An OFR is a narrative report that quoted companies will make annually to shareholders, setting out the principal drivers of their performance both past and future, says the Department of Trade and Industry.
Haven’t they been around for years? There’s one in mortgage bank Abbey’s latest annual report
There is. But the government has now published draft regulations that enjoin the directors of around 1290 listed companies to produce an OFR or face stiff penalties, up to and including unlimited fines. An OFR will no longer be a matter of best practice but a statutory requirement. It will be a section in the annual report, just like the directors’ report and the remuneration report.
Any connection with CSR reports?
An OFR will ‘be complementary to, and not a substitute for’ corporate social responsibility and sustainability reports, the government says, whether these are stand-alone or incorporated in the annual report.
Why is the government doing this?
It accepted the company law review’s recommendation that large companies be compelled to publish OFRs. It is responding to demands for greater transparency and says directors need to ‘explain their stewardship to their shareholders’.
Any other reasons?
The government has to implement before January 2005 a European Union directive requiring companies to improve their disclosure practices and wants to ‘dovetail’ the OFR with this. Article 1.14 of the EC Accounts Modernization Directive specifically requires large listed companies to report on the principal risks and uncertainties facing their business, and where appropriate to include ‘non-financial key performance indicators relevant to the particular business, including information relating to environmental and employee matters’. So the UK government decided to lump these requirements into a new section of the annual report and also proposed refinements of its own.
Will only quoted companies have to produce an OFR?
That depends on the outcome of the consultation, which ends on 6 August. The company law review recommended that large private firms should also make OFRs. The government initially agreed, but has since changed its mind. So at present we don’t know.
As things stand, what information does an OFR have to provide?
An account of the company’s objectives, strategies and key drivers, the principal risks and uncertainties facing the business, and, where appropriate, non-financial key performance indicators relevant to the particular business, including information relating to environmental and employee matters. ‘This list is not intended to be exhaustive,’ the government says. ‘Directors should include all indicators that are relevant to their particular business.’

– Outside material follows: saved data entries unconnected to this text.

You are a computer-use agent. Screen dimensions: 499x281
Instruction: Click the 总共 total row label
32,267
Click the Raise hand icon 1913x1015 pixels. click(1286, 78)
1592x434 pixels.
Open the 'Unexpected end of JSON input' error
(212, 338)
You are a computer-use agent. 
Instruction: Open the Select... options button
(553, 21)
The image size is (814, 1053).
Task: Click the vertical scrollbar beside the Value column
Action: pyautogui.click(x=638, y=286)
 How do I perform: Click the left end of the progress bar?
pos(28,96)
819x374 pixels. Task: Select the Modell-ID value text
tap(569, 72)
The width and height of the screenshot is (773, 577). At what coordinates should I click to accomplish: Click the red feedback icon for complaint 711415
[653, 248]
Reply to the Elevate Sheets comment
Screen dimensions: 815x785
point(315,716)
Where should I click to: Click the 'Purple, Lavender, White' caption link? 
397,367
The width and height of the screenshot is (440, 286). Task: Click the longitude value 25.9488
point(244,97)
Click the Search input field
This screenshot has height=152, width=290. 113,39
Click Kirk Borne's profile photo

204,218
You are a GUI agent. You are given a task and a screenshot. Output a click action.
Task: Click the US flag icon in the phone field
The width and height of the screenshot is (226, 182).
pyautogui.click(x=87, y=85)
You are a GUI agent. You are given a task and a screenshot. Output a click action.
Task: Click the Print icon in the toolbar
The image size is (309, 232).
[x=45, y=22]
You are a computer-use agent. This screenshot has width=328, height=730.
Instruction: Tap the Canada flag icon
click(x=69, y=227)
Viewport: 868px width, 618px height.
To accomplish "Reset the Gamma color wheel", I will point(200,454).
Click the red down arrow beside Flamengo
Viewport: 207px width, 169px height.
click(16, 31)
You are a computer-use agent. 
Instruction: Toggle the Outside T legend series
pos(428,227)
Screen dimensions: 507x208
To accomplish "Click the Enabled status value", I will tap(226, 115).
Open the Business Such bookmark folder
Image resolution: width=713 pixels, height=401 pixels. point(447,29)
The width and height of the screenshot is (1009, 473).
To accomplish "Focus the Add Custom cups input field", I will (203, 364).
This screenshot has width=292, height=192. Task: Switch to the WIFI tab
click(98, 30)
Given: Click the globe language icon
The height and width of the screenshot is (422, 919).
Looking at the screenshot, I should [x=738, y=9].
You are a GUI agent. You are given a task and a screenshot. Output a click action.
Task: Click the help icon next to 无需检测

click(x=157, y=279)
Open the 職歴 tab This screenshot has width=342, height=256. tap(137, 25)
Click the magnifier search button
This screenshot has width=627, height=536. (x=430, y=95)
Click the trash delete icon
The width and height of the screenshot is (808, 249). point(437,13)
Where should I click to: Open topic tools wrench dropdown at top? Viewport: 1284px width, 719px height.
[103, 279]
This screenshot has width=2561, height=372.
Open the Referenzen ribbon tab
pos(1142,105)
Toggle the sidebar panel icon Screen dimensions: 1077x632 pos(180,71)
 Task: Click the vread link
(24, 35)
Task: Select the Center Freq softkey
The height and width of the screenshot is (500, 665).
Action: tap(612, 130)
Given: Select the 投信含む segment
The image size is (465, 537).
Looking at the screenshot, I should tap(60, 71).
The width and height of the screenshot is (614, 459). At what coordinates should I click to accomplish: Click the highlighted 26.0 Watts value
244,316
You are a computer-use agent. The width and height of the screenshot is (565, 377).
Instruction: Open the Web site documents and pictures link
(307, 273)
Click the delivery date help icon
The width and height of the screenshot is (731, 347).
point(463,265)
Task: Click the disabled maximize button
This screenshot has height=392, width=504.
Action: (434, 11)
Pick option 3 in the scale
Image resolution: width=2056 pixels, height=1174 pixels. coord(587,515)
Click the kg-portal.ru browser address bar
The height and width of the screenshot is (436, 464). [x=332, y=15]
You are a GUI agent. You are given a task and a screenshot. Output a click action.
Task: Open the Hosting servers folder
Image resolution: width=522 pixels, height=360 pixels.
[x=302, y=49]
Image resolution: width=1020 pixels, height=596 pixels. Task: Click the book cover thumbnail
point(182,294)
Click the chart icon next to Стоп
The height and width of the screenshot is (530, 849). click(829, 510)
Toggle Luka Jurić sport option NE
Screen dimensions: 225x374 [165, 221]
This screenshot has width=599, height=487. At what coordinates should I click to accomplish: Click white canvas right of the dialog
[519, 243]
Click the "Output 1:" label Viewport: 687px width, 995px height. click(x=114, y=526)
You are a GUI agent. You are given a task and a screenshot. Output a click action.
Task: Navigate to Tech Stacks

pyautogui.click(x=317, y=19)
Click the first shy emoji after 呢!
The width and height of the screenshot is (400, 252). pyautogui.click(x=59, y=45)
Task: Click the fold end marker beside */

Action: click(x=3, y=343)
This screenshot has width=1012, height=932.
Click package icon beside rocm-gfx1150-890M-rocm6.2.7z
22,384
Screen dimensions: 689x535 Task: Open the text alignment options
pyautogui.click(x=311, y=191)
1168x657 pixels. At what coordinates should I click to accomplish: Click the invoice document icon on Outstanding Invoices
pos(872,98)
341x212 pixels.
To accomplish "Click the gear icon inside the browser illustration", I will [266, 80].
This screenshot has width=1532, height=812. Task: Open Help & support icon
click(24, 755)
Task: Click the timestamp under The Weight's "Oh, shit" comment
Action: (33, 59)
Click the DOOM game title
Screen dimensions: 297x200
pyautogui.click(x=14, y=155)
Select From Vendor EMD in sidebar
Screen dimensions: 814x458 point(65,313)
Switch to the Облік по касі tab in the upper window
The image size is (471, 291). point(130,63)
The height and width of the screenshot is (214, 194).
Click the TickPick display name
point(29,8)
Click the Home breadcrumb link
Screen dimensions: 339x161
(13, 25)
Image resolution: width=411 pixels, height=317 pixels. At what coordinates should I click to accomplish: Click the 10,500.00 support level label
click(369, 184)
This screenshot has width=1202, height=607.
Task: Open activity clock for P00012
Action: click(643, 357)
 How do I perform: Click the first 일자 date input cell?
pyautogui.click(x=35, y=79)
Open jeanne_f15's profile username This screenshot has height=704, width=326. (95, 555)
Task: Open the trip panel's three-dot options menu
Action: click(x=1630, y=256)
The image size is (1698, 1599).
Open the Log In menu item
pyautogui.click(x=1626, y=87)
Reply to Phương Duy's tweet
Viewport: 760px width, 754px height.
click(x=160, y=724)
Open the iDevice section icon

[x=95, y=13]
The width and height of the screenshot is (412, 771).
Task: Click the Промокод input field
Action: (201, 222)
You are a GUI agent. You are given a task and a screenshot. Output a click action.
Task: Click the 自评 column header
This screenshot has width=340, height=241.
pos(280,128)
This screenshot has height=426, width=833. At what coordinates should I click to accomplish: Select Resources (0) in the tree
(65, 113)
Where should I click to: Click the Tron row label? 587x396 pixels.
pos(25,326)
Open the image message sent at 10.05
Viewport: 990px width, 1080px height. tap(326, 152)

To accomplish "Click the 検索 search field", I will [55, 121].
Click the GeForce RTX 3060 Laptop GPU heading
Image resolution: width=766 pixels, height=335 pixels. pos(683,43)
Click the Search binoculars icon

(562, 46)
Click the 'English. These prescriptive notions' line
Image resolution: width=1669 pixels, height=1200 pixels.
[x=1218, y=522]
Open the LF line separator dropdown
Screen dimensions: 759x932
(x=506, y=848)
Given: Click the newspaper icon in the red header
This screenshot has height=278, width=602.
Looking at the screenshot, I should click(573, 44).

Who decides what to include?
The directors. The question of whether they need to declare that they have nothing to report on a particular issue is out to consultation. The Accounting Standards Board is developing a standard for the OFR and if companies follow this, they will be presumed to have complied with their statutory duty. A working group has produced a document on how directors should decide what to include in their OFR.*
What about auditing the OFR?
This is still subject to consultation. At issue is the legal standard to which auditors will have to work. They will have to express an opinion on whether the directors have prepared the OFR after ‘due and careful enquiry’ – a more stringent legal standard than the ‘true and fair’ view required of statutory accounts. Knowingly or recklessly approving an OFR that does not comply with the law will be a criminal offence, so this is critical. The government’s preferred formulation ‘due and careful enquiry’ may not survive the consultation process.
And the timetable?
The government proposes that OFRs be produced for financial years starting after 1 January 2005, so in practice that means the 2006 reporting season. The details may not be cut and dried, but the timetable is tight and managements need to start thinking about the issues now. Companies with established CSR reporting and risk management systems should find producing an OFR relatively straightforward, although directors will still have to make difficult judgements.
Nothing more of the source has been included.